EXERCISE PROMPT:
Which lines of the listing hold the string "table"? Show each of them.
--- --- ---
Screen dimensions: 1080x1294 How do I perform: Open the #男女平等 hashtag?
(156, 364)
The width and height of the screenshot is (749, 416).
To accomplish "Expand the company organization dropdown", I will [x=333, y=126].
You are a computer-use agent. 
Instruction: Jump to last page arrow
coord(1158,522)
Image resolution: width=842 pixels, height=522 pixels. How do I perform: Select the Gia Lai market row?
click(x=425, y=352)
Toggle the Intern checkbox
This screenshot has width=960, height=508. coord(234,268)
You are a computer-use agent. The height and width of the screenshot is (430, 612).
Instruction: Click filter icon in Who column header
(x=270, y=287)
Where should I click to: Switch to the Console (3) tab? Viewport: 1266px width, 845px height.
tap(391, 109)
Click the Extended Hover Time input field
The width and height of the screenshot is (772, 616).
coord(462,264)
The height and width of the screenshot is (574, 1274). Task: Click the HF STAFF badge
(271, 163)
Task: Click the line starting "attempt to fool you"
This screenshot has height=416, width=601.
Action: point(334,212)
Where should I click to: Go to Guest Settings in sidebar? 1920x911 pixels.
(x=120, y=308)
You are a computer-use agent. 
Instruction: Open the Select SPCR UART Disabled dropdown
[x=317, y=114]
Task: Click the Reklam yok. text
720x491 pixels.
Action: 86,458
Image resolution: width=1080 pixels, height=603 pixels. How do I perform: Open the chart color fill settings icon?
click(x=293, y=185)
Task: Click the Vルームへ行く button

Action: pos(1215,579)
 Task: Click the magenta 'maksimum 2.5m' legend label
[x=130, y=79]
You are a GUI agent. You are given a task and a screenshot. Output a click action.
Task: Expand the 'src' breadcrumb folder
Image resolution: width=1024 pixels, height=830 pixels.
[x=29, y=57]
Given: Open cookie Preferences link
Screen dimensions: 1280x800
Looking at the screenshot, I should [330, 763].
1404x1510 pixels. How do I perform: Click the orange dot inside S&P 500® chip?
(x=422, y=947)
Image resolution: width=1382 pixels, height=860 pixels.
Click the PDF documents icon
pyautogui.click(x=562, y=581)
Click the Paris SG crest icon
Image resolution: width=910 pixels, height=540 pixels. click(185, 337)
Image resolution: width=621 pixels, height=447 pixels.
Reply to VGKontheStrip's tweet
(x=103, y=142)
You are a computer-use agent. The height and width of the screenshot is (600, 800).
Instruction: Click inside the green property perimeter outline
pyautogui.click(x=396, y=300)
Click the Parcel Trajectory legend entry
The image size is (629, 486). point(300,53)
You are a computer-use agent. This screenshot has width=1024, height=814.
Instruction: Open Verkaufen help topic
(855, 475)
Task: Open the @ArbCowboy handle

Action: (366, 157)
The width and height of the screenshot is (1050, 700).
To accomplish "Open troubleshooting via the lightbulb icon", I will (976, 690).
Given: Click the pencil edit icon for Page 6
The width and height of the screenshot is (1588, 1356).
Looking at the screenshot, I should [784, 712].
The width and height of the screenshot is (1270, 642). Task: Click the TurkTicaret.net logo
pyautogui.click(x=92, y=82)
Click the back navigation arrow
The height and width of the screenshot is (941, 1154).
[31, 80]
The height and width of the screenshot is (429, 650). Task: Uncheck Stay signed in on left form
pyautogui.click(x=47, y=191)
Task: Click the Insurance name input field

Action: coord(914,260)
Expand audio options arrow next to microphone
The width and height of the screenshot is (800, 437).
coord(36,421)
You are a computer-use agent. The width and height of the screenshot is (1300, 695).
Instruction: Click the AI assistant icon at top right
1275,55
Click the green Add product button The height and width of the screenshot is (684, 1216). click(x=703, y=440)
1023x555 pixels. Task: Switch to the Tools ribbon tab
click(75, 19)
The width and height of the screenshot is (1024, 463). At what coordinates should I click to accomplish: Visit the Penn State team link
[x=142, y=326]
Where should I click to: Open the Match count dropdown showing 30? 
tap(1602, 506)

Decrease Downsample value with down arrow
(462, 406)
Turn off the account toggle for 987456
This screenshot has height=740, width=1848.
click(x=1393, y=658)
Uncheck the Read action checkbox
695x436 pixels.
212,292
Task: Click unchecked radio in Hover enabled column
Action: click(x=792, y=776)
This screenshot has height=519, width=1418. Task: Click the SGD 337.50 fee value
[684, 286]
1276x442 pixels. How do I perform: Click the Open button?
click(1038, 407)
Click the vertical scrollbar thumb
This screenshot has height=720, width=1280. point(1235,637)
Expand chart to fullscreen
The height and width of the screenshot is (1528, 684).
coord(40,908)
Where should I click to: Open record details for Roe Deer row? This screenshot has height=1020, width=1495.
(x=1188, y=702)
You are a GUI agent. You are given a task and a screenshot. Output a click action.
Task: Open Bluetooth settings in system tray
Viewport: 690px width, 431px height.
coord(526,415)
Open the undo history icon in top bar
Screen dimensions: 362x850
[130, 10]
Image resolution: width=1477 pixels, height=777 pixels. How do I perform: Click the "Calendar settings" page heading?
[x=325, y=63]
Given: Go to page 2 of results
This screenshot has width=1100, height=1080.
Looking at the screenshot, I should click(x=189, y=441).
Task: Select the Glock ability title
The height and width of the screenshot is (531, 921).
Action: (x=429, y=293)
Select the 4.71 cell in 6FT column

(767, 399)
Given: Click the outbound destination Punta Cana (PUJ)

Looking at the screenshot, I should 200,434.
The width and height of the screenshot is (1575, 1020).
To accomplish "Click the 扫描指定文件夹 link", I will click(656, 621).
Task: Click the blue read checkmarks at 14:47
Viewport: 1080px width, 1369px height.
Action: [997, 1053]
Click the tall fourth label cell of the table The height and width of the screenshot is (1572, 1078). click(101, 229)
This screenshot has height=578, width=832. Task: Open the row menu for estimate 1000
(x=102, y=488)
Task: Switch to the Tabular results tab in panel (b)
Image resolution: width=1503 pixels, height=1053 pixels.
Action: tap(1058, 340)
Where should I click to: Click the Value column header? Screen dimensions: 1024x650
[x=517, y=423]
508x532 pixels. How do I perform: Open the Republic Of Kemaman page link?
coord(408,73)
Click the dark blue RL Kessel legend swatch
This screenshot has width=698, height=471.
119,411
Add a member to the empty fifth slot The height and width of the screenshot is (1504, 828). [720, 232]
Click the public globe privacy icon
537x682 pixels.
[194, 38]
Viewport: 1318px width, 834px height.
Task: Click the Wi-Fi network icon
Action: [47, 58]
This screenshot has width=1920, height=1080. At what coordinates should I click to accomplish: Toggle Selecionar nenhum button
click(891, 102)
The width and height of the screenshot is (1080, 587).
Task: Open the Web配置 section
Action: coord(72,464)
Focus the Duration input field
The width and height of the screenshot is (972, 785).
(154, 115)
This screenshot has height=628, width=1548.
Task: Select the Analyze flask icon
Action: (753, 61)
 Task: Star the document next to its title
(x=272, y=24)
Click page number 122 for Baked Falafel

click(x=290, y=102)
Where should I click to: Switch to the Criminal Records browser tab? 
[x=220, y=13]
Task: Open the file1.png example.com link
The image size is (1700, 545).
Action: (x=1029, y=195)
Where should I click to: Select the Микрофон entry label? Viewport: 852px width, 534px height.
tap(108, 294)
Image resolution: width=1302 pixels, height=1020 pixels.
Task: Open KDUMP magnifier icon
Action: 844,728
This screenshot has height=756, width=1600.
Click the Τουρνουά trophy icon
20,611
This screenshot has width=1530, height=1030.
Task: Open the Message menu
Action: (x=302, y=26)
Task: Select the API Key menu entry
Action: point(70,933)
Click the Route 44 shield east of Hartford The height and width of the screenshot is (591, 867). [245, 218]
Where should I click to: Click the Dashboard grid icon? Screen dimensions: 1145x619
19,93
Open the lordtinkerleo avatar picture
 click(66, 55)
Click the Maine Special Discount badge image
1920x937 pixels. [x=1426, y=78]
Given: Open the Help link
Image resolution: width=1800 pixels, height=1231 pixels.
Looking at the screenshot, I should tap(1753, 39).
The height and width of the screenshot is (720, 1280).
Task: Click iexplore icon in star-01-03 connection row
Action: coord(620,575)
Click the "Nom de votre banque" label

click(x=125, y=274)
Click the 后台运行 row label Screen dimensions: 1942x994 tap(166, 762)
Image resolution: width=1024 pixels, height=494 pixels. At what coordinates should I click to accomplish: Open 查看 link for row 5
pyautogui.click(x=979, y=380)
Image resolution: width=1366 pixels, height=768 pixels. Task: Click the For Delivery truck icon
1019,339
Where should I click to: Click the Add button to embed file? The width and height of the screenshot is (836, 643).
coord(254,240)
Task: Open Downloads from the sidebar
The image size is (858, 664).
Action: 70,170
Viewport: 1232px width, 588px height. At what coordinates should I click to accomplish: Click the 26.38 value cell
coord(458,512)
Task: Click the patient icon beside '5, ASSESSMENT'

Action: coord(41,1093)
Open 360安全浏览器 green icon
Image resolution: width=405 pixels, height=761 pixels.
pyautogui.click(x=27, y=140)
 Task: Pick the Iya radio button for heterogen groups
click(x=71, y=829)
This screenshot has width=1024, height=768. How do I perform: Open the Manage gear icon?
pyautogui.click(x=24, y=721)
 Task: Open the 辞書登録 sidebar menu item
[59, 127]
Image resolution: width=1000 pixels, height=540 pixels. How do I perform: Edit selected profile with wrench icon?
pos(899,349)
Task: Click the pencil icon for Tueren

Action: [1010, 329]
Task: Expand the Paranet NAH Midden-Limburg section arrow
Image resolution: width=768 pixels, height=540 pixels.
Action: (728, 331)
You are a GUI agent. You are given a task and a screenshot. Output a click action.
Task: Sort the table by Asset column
--- --- ---
TASK ANSWER:
Click the tall fourth label cell of the table The height and width of the screenshot is (1572, 1078). click(101, 229)
Task: Sort the table by Asset column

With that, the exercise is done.